Great action shots. He looks so intent on getting that ball.


----------



## Elisabeth Kazup (Aug 23, 2008)

Your photography is fabulous. I never get tired of them. I can almost feel the sand in my mouth!

He sure is lasered in on the ball!


----------



## Jige (Mar 17, 2011)

Those shots are amazing!!! I cant believe you got them. I love them.


----------



## Rob's GRs (Feb 25, 2007)

Great shots !! I guess the taste of sand does not interfere with a good time..........


----------



## CAROLINA MOM (May 12, 2009)

*Amazing pictures-* love them!


----------



## Oaklys Dad (Dec 28, 2005)

Amazing shots. That ball doesn't stand a chance against the mighty Paco.


----------



## Sweet Summer Time (Nov 24, 2010)

incredible pictures!!!


----------



## Laurie (Sep 20, 2009)

Those are great pictures of Paco, as usual!!!!! 

Someday I will learn to take pictures like that.


----------



## Jax's Mom (Oct 16, 2009)

I have to jump on the bandwagon! I always LOVE seeing your pictures! Paco looks like he is enjoying the cr** outta chasing that ball!!


----------



## janine (Aug 8, 2009)

I love your pictures...have you ever taken a picture of Paco standing still? Does Paco stand still


----------



## Wendy427 (Apr 4, 2009)

davebeech said:


> unbelievable Rik !!!! absolutely amazing shots


MAJOR DITTO!!!!! ABSOLUTELY AMAZING shots!!:You_Rock_


----------



## rik6230 (Jan 8, 2008)

Laurie said:


> Someday I will learn to take pictures like that.


Sure and if you need some tips just ask


----------



## rik6230 (Jan 8, 2008)

janine said:


> I love your pictures...have you ever taken a picture of Paco standing still? Does Paco stand still


He does but not very often


----------



## Bentley's Mom (May 19, 2011)

Oh... your pictures are so beautiful and so is your subject matter


----------



## Jbird (Nov 2, 2009)

Love the pictures and the determination!


----------



## Wendy427 (Apr 4, 2009)

rik said:


> He does but not very often


I love this picture of Paco. He looks so regal


----------



## goldensmum (Oct 23, 2007)

Wow - the pics are absolutely stunning - did the ball survive?


----------



## janine (Aug 8, 2009)

So handsome, love the picture of him standing still


----------



## rik6230 (Jan 8, 2008)

goldensmum said:


> Wow - the pics are absolutely stunning - did the ball survive?
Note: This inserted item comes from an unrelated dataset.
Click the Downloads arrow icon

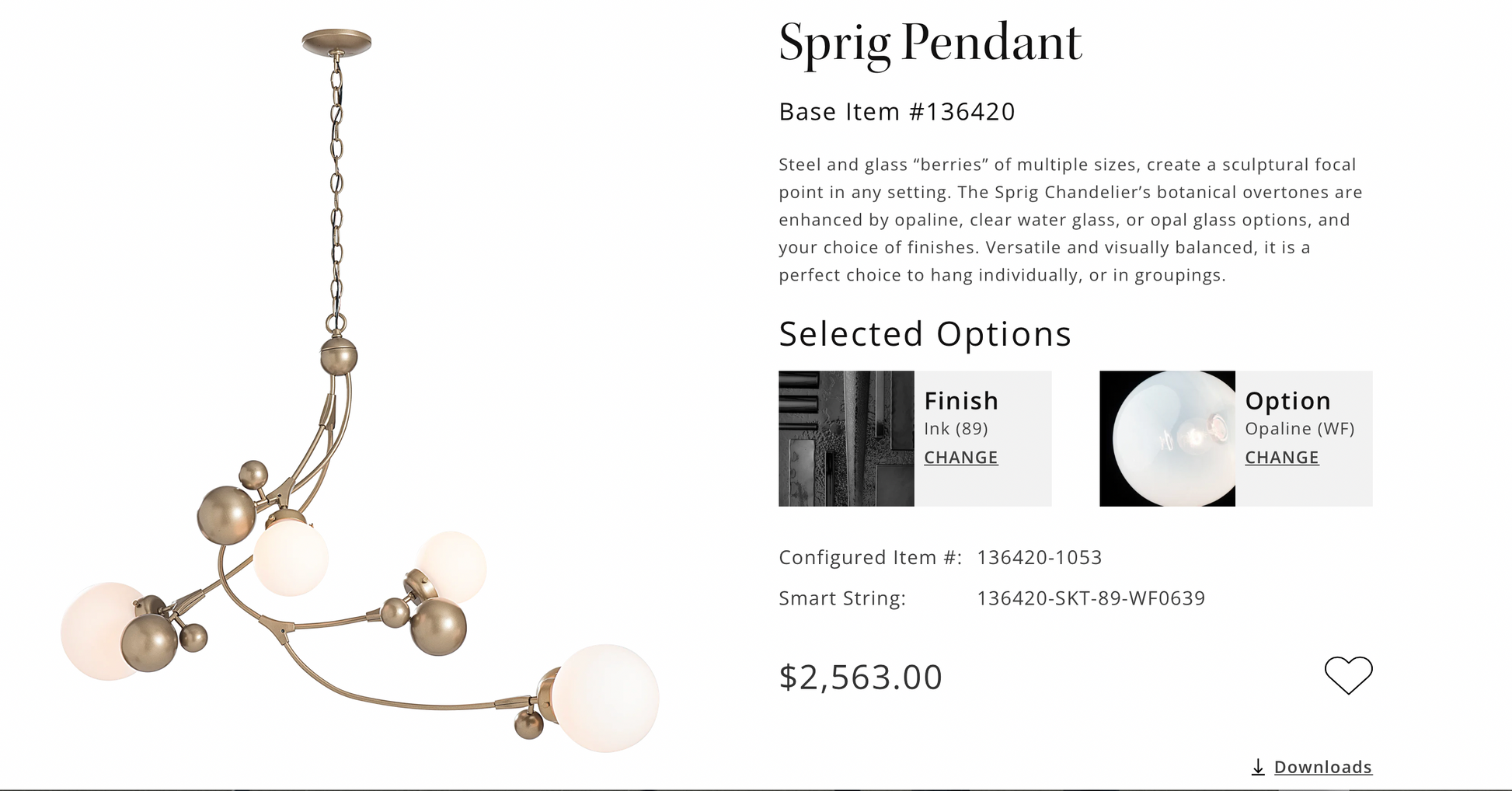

Thank you  The ball just survived :


----------



## GoldenMum (Mar 15, 2010)

I don't think I've ever seen a picture of Paco that I didn't love! Great shots, as always!


----------



## Master_P (Aug 17, 2011)

Wow those are incredible shots!!! Such a happy boy!!!!


----------



## Otter (Feb 23, 2011)

Very nice Rik.
Poor ball...


----------